» **PROBLEM STATEMENT**: The lines wanted are those from the one containing "811x558 pixels." to the last line of the entries below; output them exactly, leaving out pictures.

» **Collected data entries**:
##############################

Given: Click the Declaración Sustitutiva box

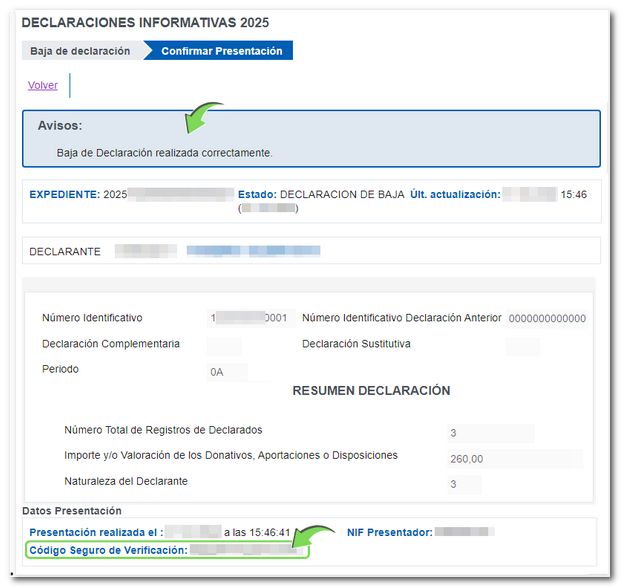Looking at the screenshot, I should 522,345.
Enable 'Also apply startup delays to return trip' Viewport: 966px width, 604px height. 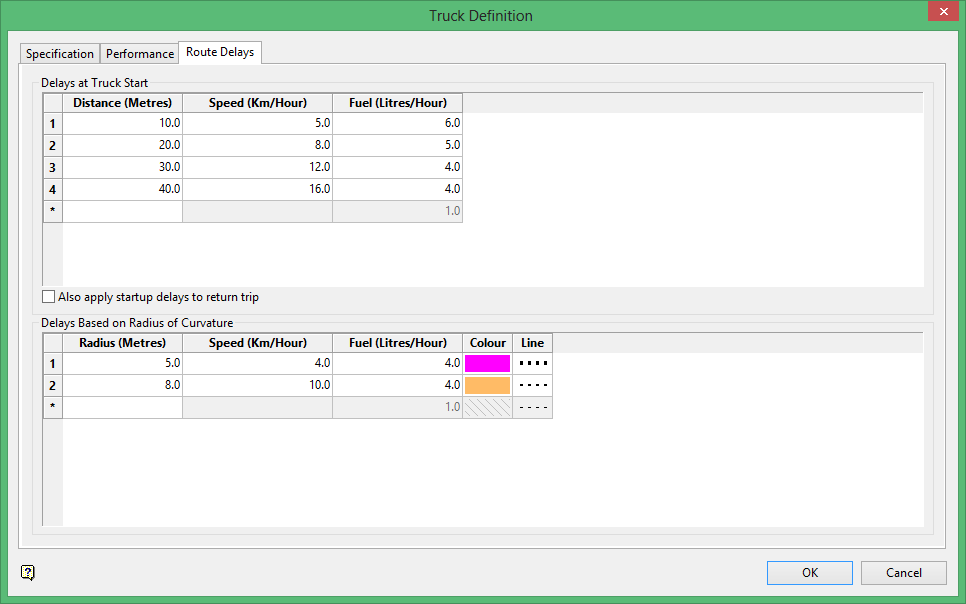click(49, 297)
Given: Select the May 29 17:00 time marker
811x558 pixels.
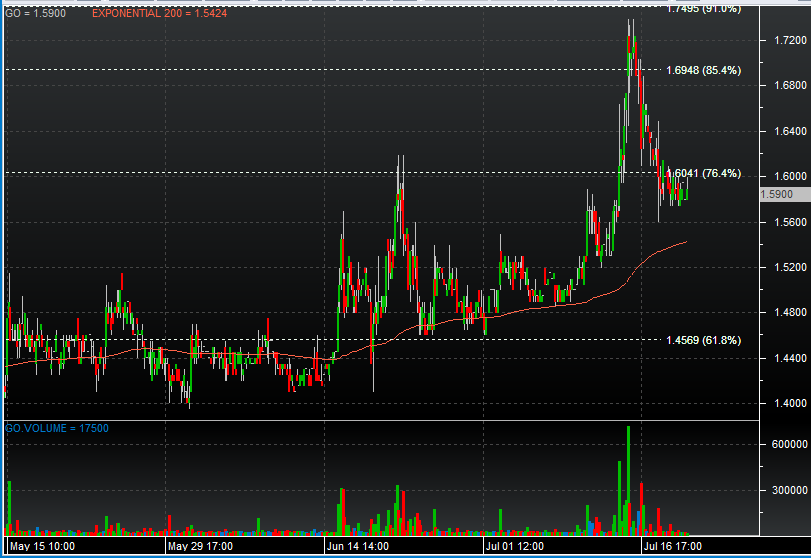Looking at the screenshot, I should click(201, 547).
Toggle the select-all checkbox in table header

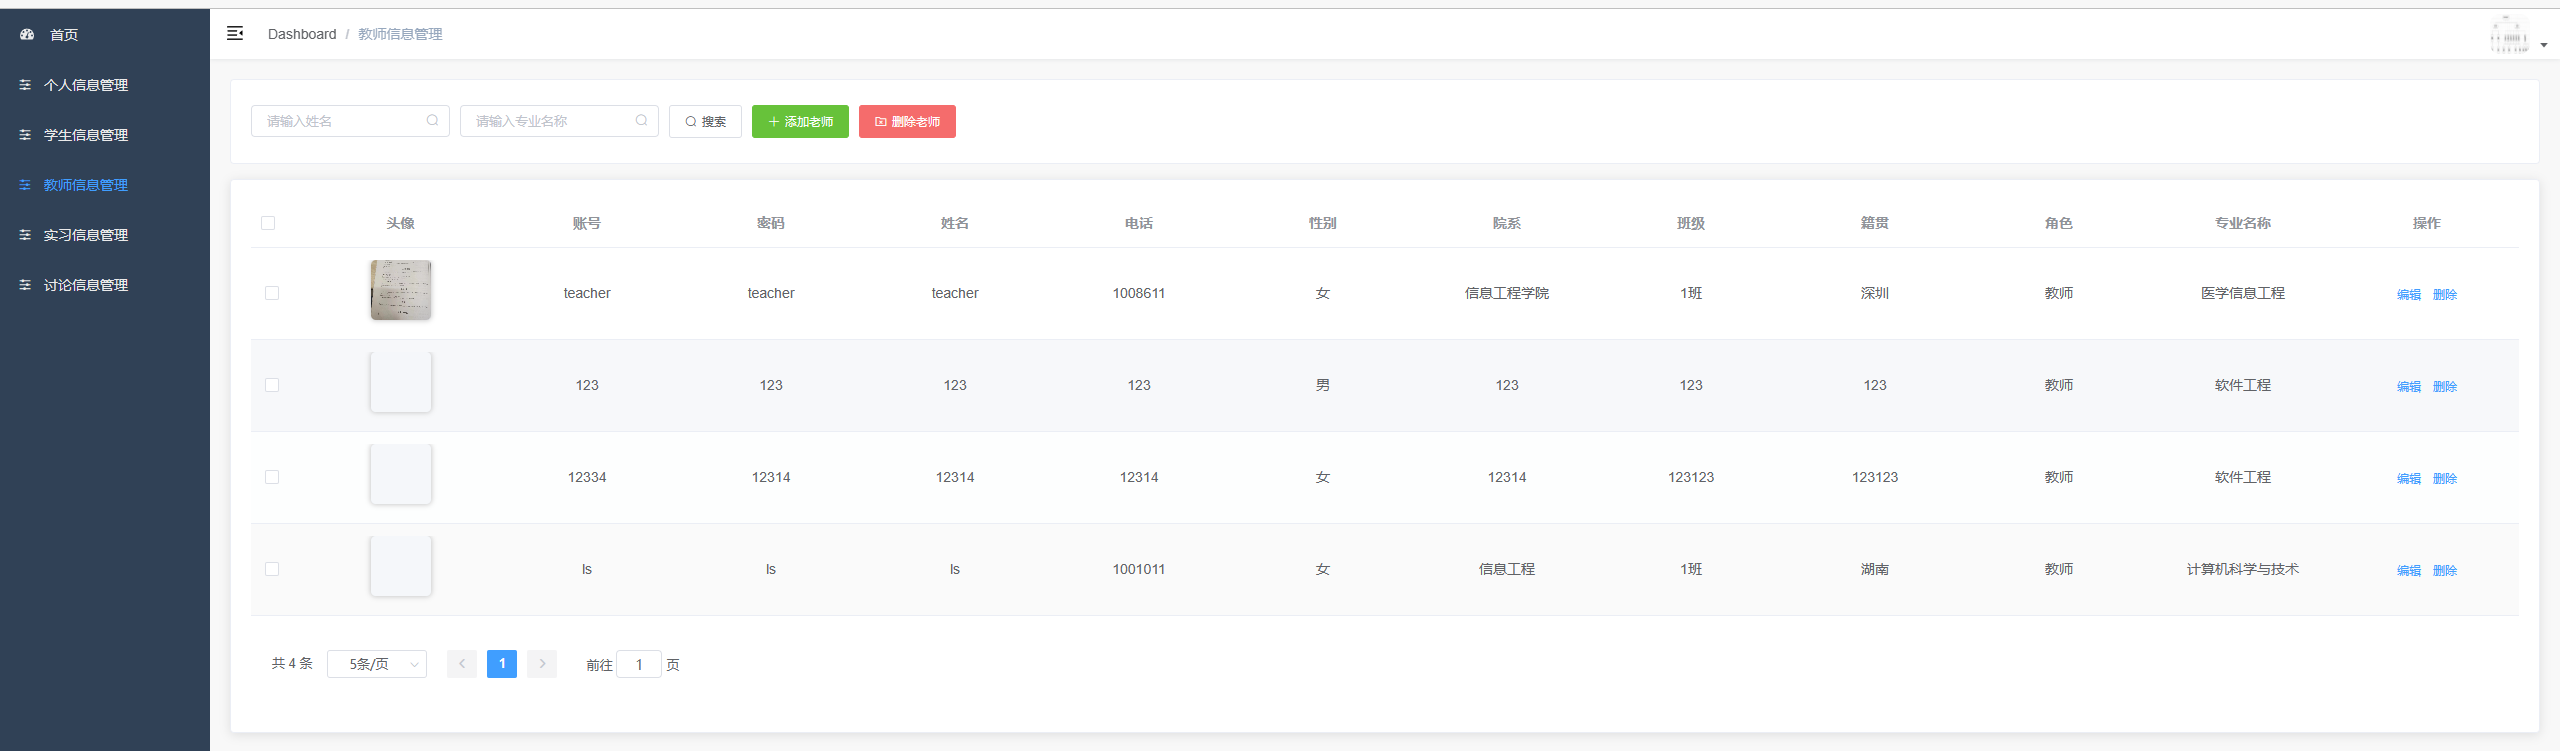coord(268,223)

##############################

» **ANSWER SPACE**:
811x558 pixels.
Looking at the screenshot, I should click(201, 547).
Toggle the select-all checkbox in table header

coord(268,223)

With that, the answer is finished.